- **Zugewiesene Aufgabe**
Wie viele Werkarbeiter sind laut dem Text zur Fleischindustrie insgesamt bei Tönnies, Westfleisch und Vion Deutschland in die Unternehmensbelegschaften gewechselt?

- **Textauszug**

════

In der Fleischindustrie hat das seit Jahresanfang geltende Gesetz für bessere Arbeitsbedingungen die Zahl der Festanstellungen in der Branche deutlich erhöht. Die großen Schlachtbetriebe in Deutschland haben ihre Stammbelegschaft stark aufgestockt. Bundesweit sind bei den nordrhein-westfälischen Unternehmen Tönnies (Rheda-Wiedenbrück) und Westfleisch (Münster) sowie bei Vion Deutschland im bayerischen Buchloe insgesamt rund 12.300 Werkarbeiter als Angestellte von Subunternehmen in die Unternehmensbelegschaften gewechselt, wie die Sprecher der Firmen der Deutschen Presse-Agentur mitteilten.
Tönnies, Westfleisch und Vion hatten entsprechende Programme im Zuge der Corona-Pandemie bereits im Sommer angekündigt. Nach zahlreichen Infektionen in der Belegschaft war die Fleischbranche im Frühjahr unter Druck geraten. Besonders die hohe Zahl der Werkarbeiter aus Osteuropa, von denen manche in Gemeinschaftsunterkünften untergebracht waren, hatte Kritik ausgelöst. Die Schlachthöfe wurden zum Teil für Wochen geschlossen, um die Infektionsketten zu unterbrechen.
Die Bundesregierung untersagte daraufhin zum 1. Januar 2021 den Einsatz von Werkarbeitern im Kerngeschäft der Schlachthöfe im Bereich der Schlachtung und Zerlegung. Ab dem 1. April gilt auch mit Einschränkungen ein Verbot des Einsatzes von Zeitarbeitnehmern. Ausgenommen sind Handwerksbetriebe mit weniger als 50 Beschäftigen.

════

- **Quelldaten**
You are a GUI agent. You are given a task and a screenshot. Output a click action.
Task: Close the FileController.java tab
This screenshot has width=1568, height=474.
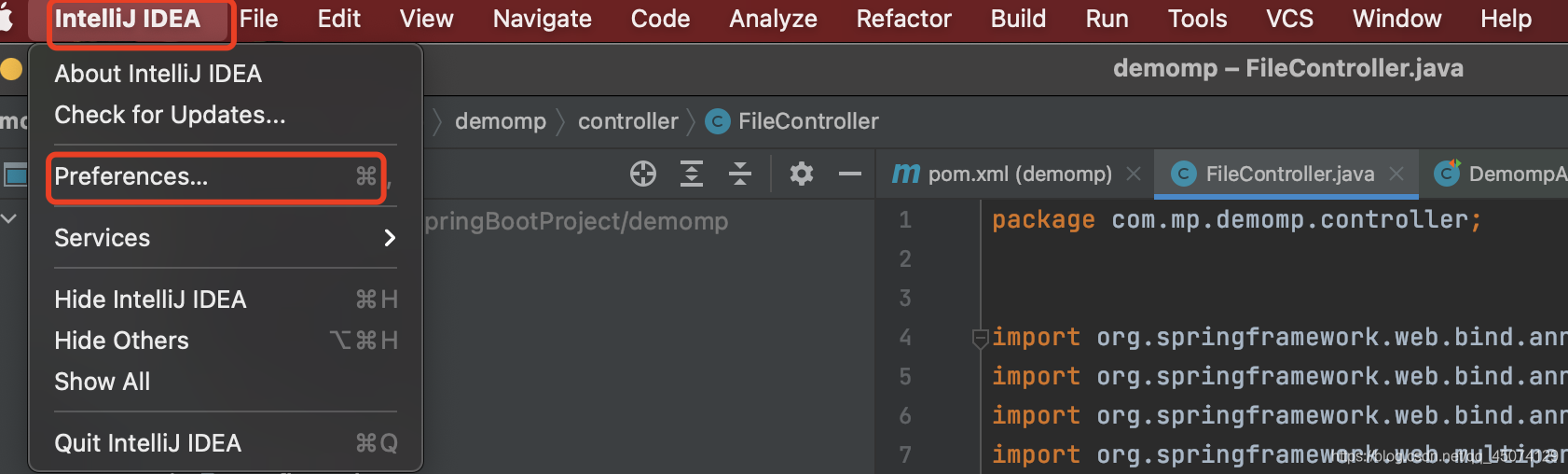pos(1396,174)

════

- **Antwort**
Rund 12.300 Werkarbeiter.